Several other studies have reported positive associations, BOLD responses and glutamatergic metabolite concentrations [83, 84]; however, a recent systematic review reports no coherent relationship between glutamate and BOLD activation [83]. One possible reason for this could be that the majority of studies did not separate Glu and Gln due to methodological difficulties, but rather report the two compounds together as Glx. Our finding points out the importance of detailed investigations of both compounds to better understand the effects of ketamine on the glutamatergic system, since Glx measurement might obscure important findings that are linked to only one of the metabolites.

Our results also suggest that lower Gln concentration and stronger spontaneous activation of the pgACC during ketamine might be associated with reduced functional connectivity to the aMCC. While the FC result has been discussed above, this result suggests that both altered activation and metabolism are also linked to this change in FC. It is intriguing to speculate about the directionality of the relationships in this triangle, however, due to the purely correlative nature of this analysis such inferences cannot be made. It could be hypothesized that altered glutamatergic signaling in the pgACC brings forward changes in functional activations, and connectivity (and not the other way around). To investigate this hypothesis, upcoming studies could include a condition in which glutamatergic signaling is blocked by another compound such as Lamotrigine.

The main limitation of this study is the rather small sample size, and the results reported here must be replicated in larger cohorts. However, the reported effect sizes in the correlation analyses suggest meaningful results, and the scatterplots show that effects are not driven by outliers.
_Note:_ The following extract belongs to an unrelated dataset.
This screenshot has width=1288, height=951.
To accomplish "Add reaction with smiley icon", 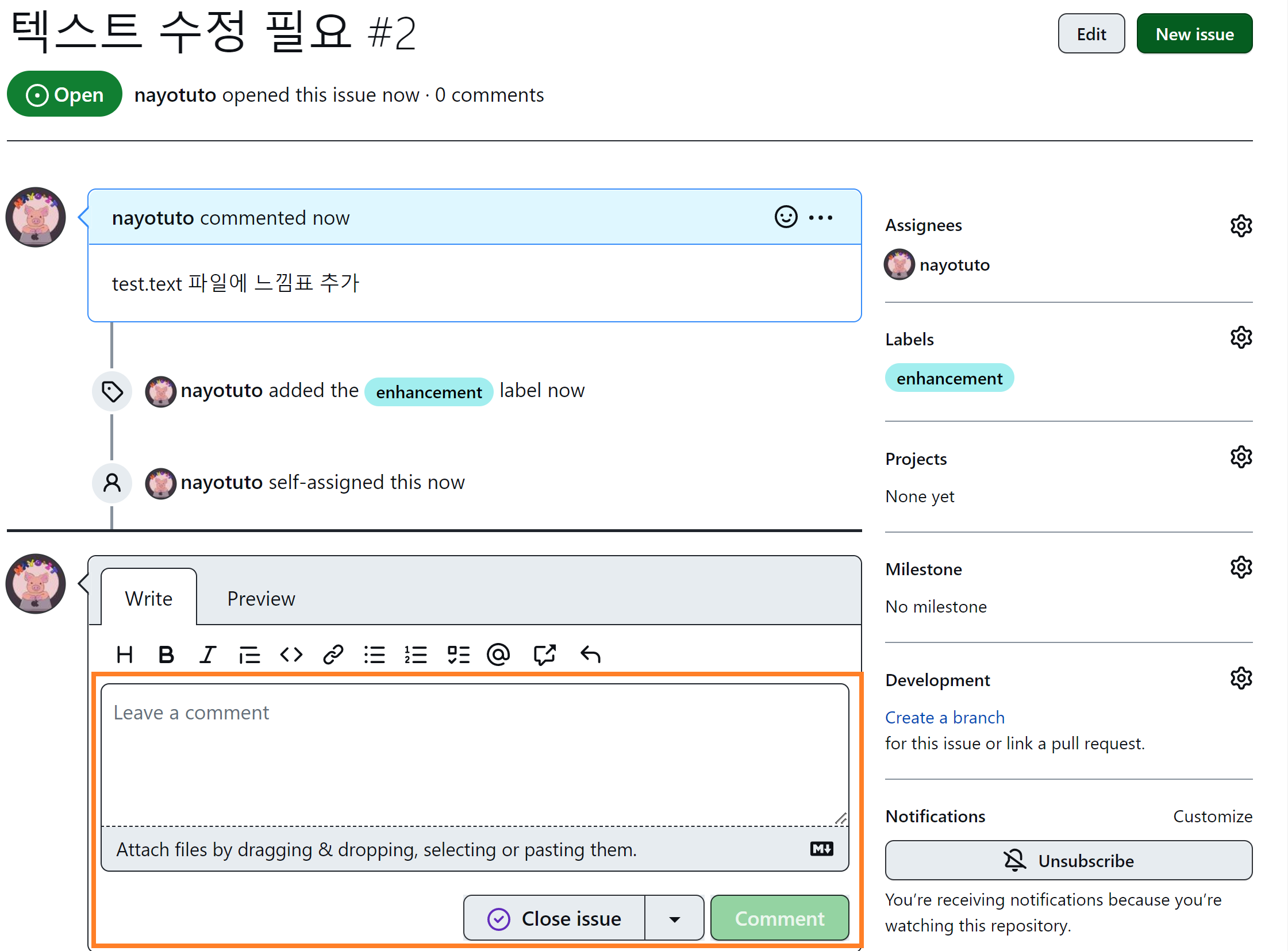I will (786, 217).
Furthermore, to shed some more light on ketamine’s effect on glutamatergic neurotransmission, future studies should not only include a control group, but also an experimental group where Glu signaling is inhibited.

In conclusion, our results demonstrate how multimodal investigations in a single brain region could help to advance our understanding of how metabolic changes in the glutamatergic system are linked to changes in functional activations and connectivity.